I haven’t been following this process for long, but it seems to work well.

Use your prompt

Put relevant git information into your prompt - this will make your life easier. Here’s a bash snippet for adding the current git branch to your prompt:

# ~/.bashrc
function parse_git_branch {
    git branch --no-color 2> /dev/null | sed -e '/^[^*]/d' -e 's/* \(.*\)/(\1) /'
PS1="\[\e[32m\]\$(parse_git_branch)\[\e[34m\]\h:\W \$ \[\e[m\]"
export PS1

Use aliases for speed

Strive to be as productive as possible at the commandline.

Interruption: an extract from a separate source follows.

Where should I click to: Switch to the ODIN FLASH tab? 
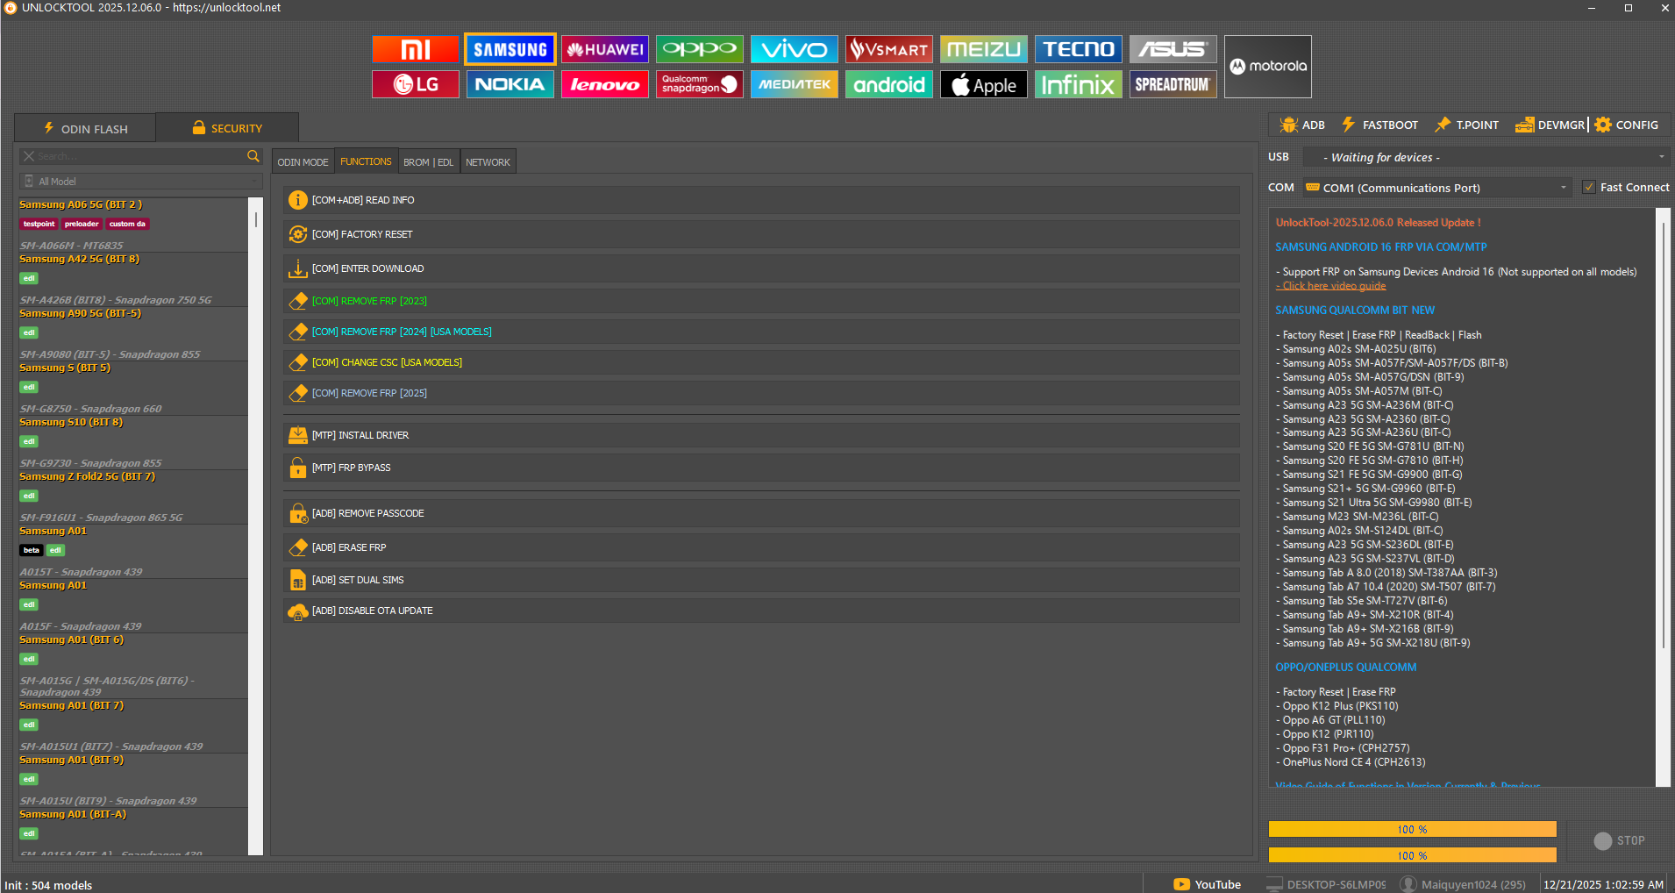[x=86, y=128]
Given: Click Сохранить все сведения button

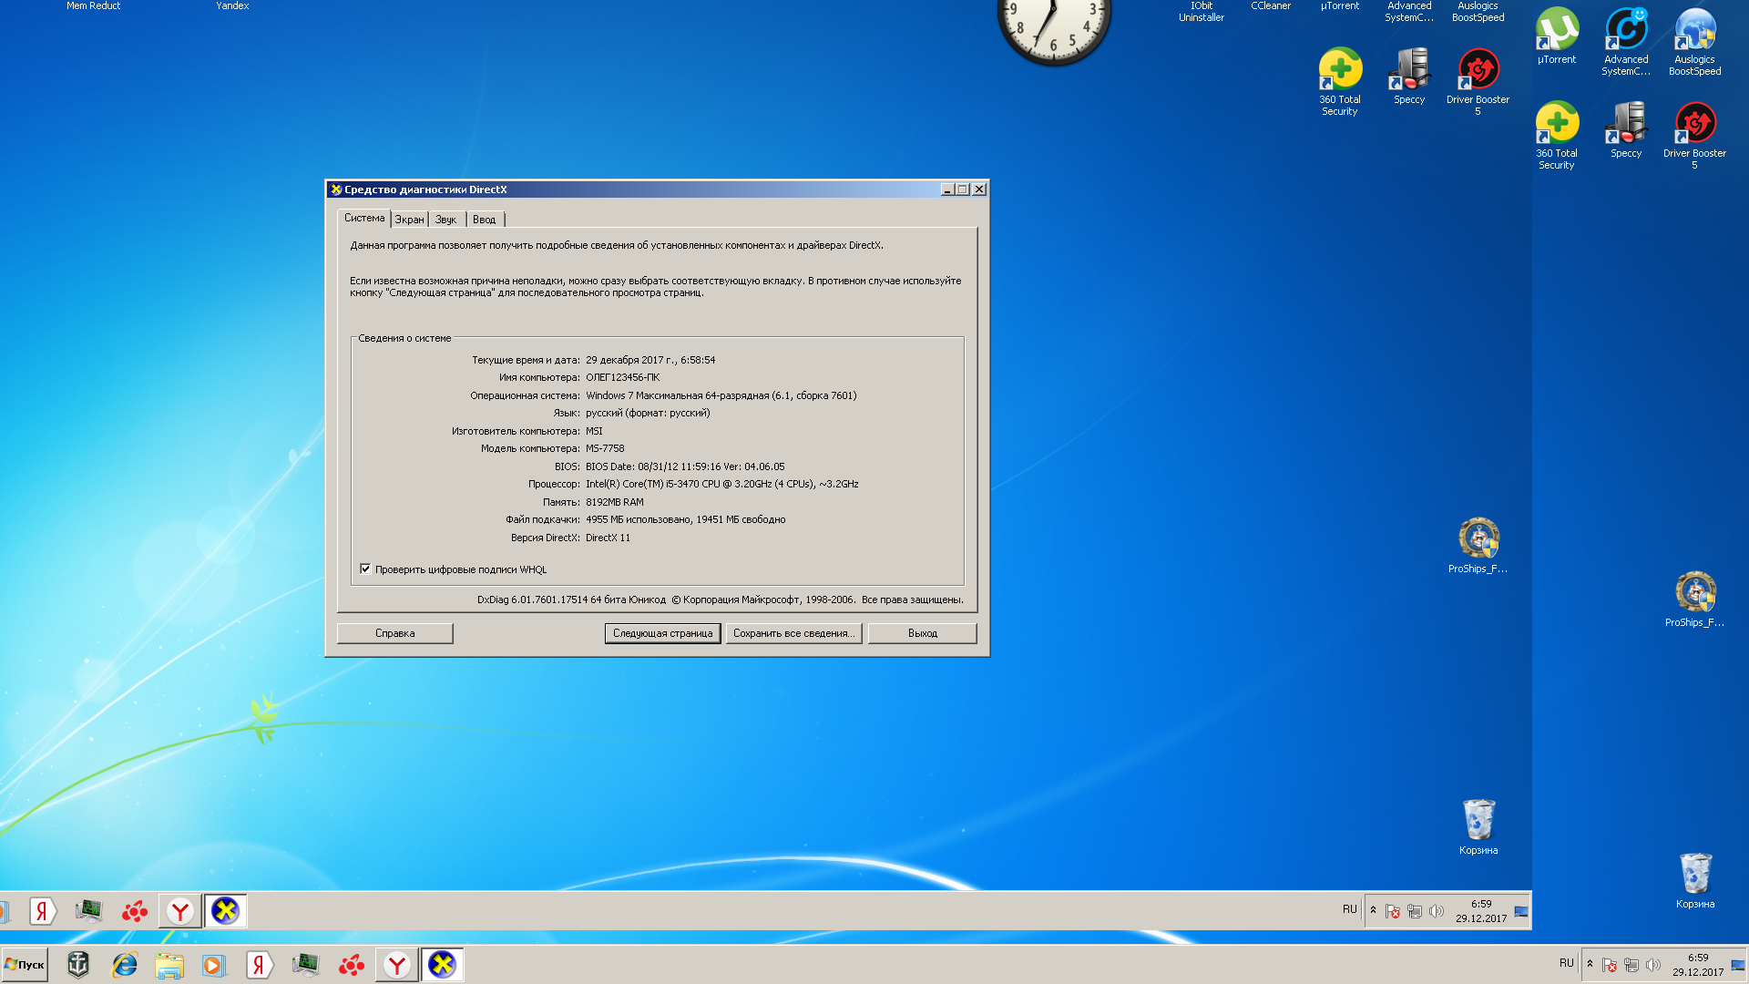Looking at the screenshot, I should (x=793, y=633).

For me, that means minimising key strokes.

With git, you can define both git- and bash-aliases to make your life easier. I have lots (listed below). Two are worth highlighting:

  1. I alias git status -sb to g so I can quickly check git status. This is my most frequently typed command so it makes sense to make it easy.
  2. Like many others, I use a customised version of git log that lists one commit per line, but annotated with other useful information such as which commits other branches point to. See the definition of git hist below.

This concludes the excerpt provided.